Our Schools/August 24,2022 When Darlene Kamine tells the story about Oyler School in Cincinnati, Ohio, she also likes to tell the story about the house across the street from the school.
Kamine and the group she leads, the Community Learning Center Institute (CLCI), have played leading roles in the startling comeback of Oyler School, which is a pre-K through grade 12 school that sits at the center of Cincinnati’s Lower Price Hill (LPH) neighborhood. The historic district west of downtown became a destination for Appalachian families looking for factory work, “[w]hen coal mining jobs in Kentucky and West Virginia declined after World War II,” reported Amy Scott for Contexts, a peer-reviewed academic journal.
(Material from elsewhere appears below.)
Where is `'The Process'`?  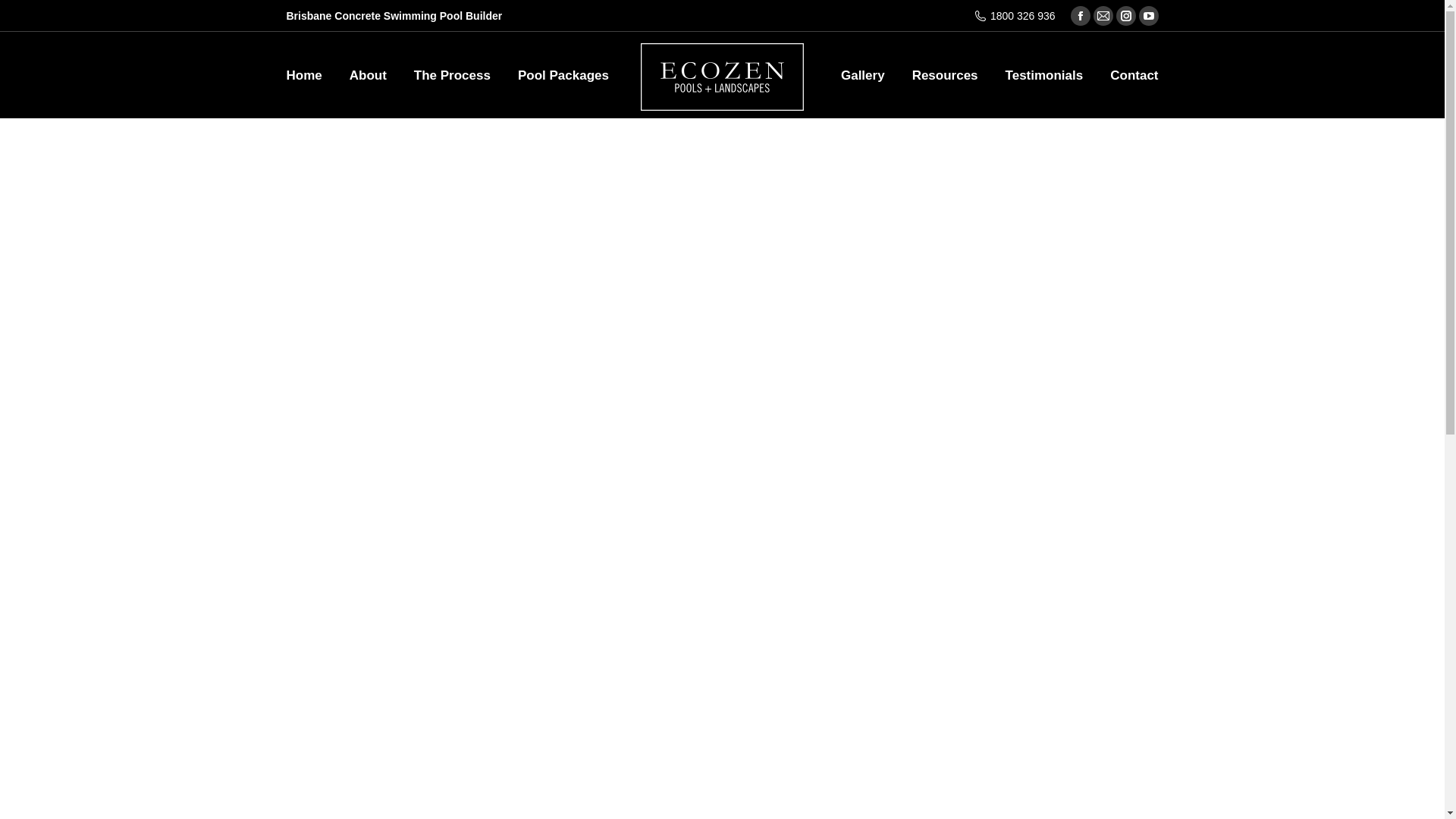
'The Process' is located at coordinates (451, 74).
But since the 1980s, the district “has seen a severe decline in population, businesses, and investment,” according to the LPH Resurgency Plan, a civic planning document approved by the Cincinnati City Council in 2019. “[S]uburban sprawl and economic decline had devastating effects on the neighborhood,” making LPH “one of the poorest neighborhoods in the City of Cincinnati,” noted the plan.
When Kamine and her organization began working with Oyler in 2009, 85 percent of the students weren’t making it through 10th grade, she said. Today, the school has a 92.7 percent graduation rate, and 70 percent of graduates go to college, despite the district’s continued high poverty rate.
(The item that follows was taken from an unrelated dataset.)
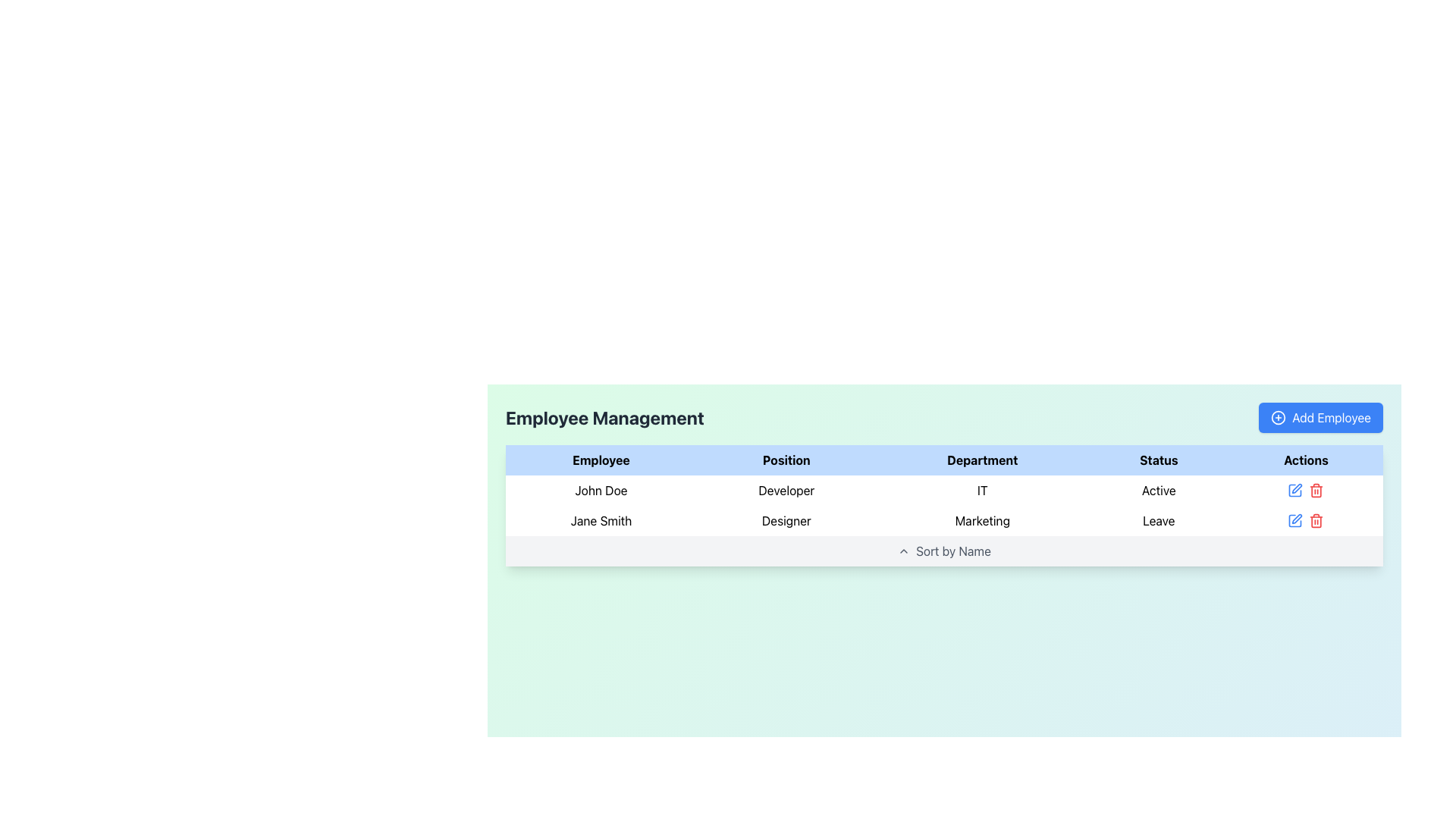  What do you see at coordinates (604, 418) in the screenshot?
I see `the text label reading 'Employee Management' which is located at the top of the interface, above the employee details table` at bounding box center [604, 418].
Kamine credits much of the success to two things: a $21 million investment into refurbishing the aged, well-worn school building and the implementation of a school improvement approach called community schools.
Transforming Public Schools Into Community Hubs
The community schools approach, according to Kamine, relies on transforming public schools into community hubs of educational, recreational, cultural, health, and civic partnerships, which work in unison to improve the conditions for student learning and family and community well-being. The approach requires local school decision-making committees to assess the needs of the school, select the appropriate partnerships, and ensure that the desired outcomes are financially self-sustaining…
But Kamine wants people to know the community schools approach’s success story in Cincinnati is not just about what goes on in schools. “Schools can create the conditions for learning within their schools,” she said, “but they can’t be islands in their neighborhoods.”
‘Where Community Revitalization Starts’
Even as positive change started to take root at Oyler, students and parents wanted to do something about the dilapidated, abandoned house across the street from the school. “The house had become a constant reminder to the Oyler community that, ‘You are not yet worthy,’” Kamine said, and teachers and school staff realized something had to be done about it.
Their first step was to get a grant to purchase and renovate the house. Then, based on conversations with the Oyler community and nearby homeowners, a decision was made to make the house into an extension of the school’s campus to provide a meeting space, a food pantry, and classes in home ownership and maintenance and other educational topics.
Now known as Oyler House, the renovated structure, which “had once been a symbol of the blight that has plagued the neighborhood for decades,” instead “conveys hope” about where the community is heading, according to the Hamilton County Land Reutilization Corporation, a landbank that returns vacant properties to productive use.
In addition to renovating Oyler House, CLCI has helped start housing initiatives in Lower Price Hill and elsewhere, including urban homesteading, affordable rental housing, and renovations of old historic homes that had been abandoned or poorly maintained…
“Schools are good places for where community revitalization starts,” she said, “because they have buildings that [are in] close proximity to families, and schools are already where the kids are.”